UEFA Futsal Championship record
| Year | Round | Pld | W | D* | L | GF | GA |
| Spain 1996 | did not enter |  |  |  |  |  |  |
Spain 1999
Russia 2001
Italy 2003
Czech Republic 2005
Portugal 2007
Hungary 2010
Croatia 2012
Belgium 2014
Serbia 2016
Slovenia 2018
| Netherlands 2022 | did not qualify |  |  |  |  |  |  |
Latvia Lithuania Slovenia 2026
| Total | 0/13 | 0 | 0 | 0 | 0 | 0 | 0 |

==Players==
===Current squad===
The following players were called up to the squad for the 2028 FIFA Futsal World Cup qualifying matches against Montenegro, Kosovo and Gibraltar on 9, 10 and 12 April 2026 respectively.

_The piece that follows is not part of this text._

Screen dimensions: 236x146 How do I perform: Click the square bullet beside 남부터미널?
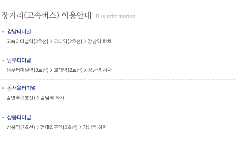click(x=3, y=60)
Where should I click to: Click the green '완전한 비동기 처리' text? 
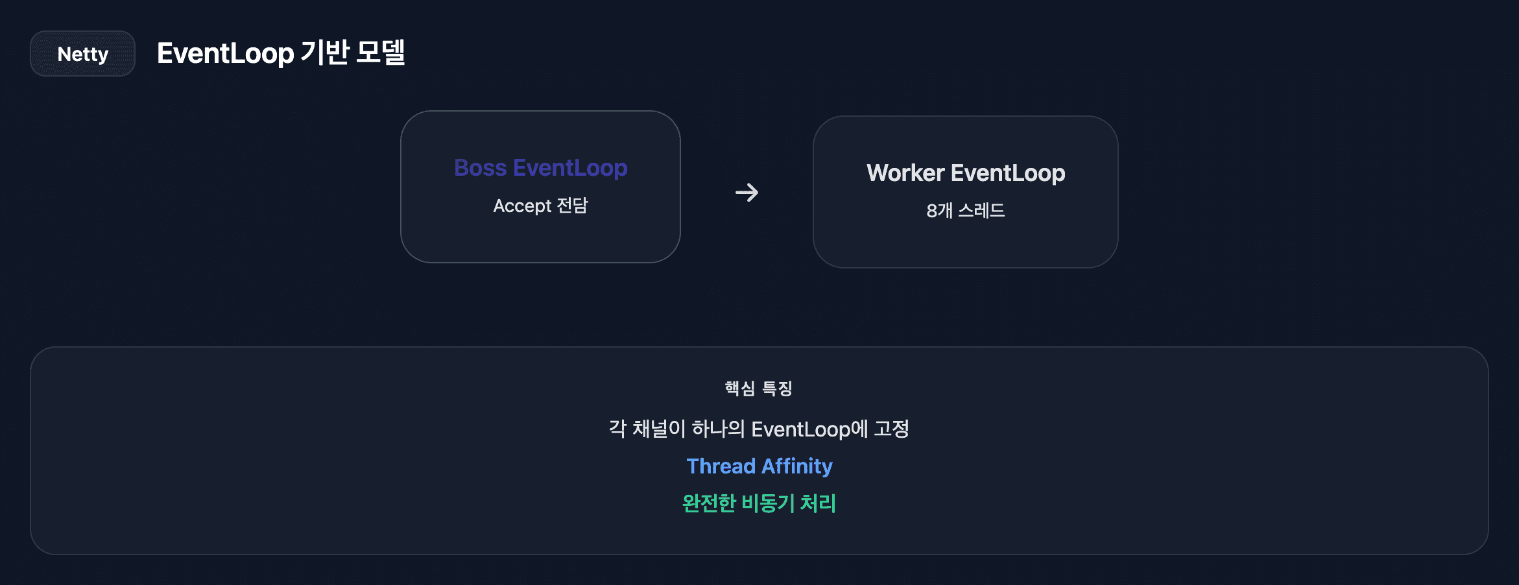tap(759, 503)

| No. | Pos. | Player | Date of birth (age) | Caps | Goals | Club |
|---|---|---|---|---|---|---|
| 1 | GK | Dominik Hemmelmayer | 26 November 1990 (age 35) |  |  | FC Ljuti Krajišnici |
| 12 | GK | Youssef Helal | 16 April 1995 (age 31) |  |  | Carinthia Flamengo FC |
| 21 | GK | Matthias Sadílek | 5 September 2000 (age 25) |  |  | Stella Rossa Wien |
| 2 | DF | Qail Idrizi | 28 April 2000 (age 26) |  |  | Young Boys Balkan Futsal |
| 8 | DF | David Rajkovic | 14 June 1994 (age 32) |  |  | Stella Rossa Wien |
| 10 | DF | Gustavo Steinwandter | 8 March 1996 (age 30) |  |  | Rekord Bielsko-Biała |
| 13 | DF | Sinan Bicer | 17 November 1992 (age 33) |  |  | Futsal Club Innsbruck |
| 15 | DF | Vahid Muharemovic (captain) | 19 July 1995 (age 31) |  |  | Futsal Klagenfurt |
| 4 | FW | Abdul Yazici | 7 July 2004 (age 22) |  |  | Stella Rossa Wien |
| 7 | FW | Karim Sallam | 10 November 1992 (age 33) |  |  | Stella Rossa Wien |
| 9 | FW | Matthias Binder | 21 September 1995 (age 30) |  |  | Stella Rossa Wien |
| 11 | FW | Alec Flögel | 11 November 2000 (age 25) |  |  | Stella Rossa Wien |
| 14 | FW | Andrej Vukovic | 4 February 2000 (age 26) |  |  | Stella Rossa Wien |
| 18 | FW | Manuel Gager | 2 January 2000 (age 26) |  |  | Stella Rossa Wien |

===Recent call-ups===
The following players have also been called up to the squad within the last 12 months.

^{INJ} Player withdrew from the squad due to an injury.

^{PRE} Preliminary squad.

^{RET} Retired from international futsal.

| Pos. | Player | Date of birth (age) | Caps | Goals | Club | Latest call-up |
| GK | Wilco Suter | 6 September 1992 (age 33) |  |  | AFC Graz | v. Turkey, 12 November 2025 |
| DF | Fatlum Kreka | 22 April 1996 (age 30) |  |  | Stella Rossa Wien | v. North Macedonia, 11 February 2026 |
| DF | Nemanja Lukic | 1 June 1999 (age 27) |  |  | LPSV Kärnten | v. North Macedonia, 11 February 2026 |
| DF | Amel Beglerović | 8 September 1999 (age 26) |  |  | FC Ljuti Krajišnici | v. Turkey, 12 November 2025 |
| DF | Hasib Seperović | 7 December 1998 (age 27) |  |  | FC Diamant Linz | v. Turkey, 12 November 2025 |
| FW | Edon Sahiti | 10 June 2003 (age 23) |  |  | FC Podrinje Graz | v. North Macedonia, 11 February 2026 |
| FW | Kenan Sejdic | 2 December 2002 (age 23) |  |  | FC Ljuti Krajišnici | v. North Macedonia, 11 February 2026 |
| FW | Saldin Pezić | 11 November 1999 (age 26) |  |  | FC Ljuti Krajišnici | v. Turkey, 12 November 2025 |
^{INJ} Player withdrew from the squad due to an injury. ^{PRE} Preliminary squad. ^{RET} Retired from international futsal.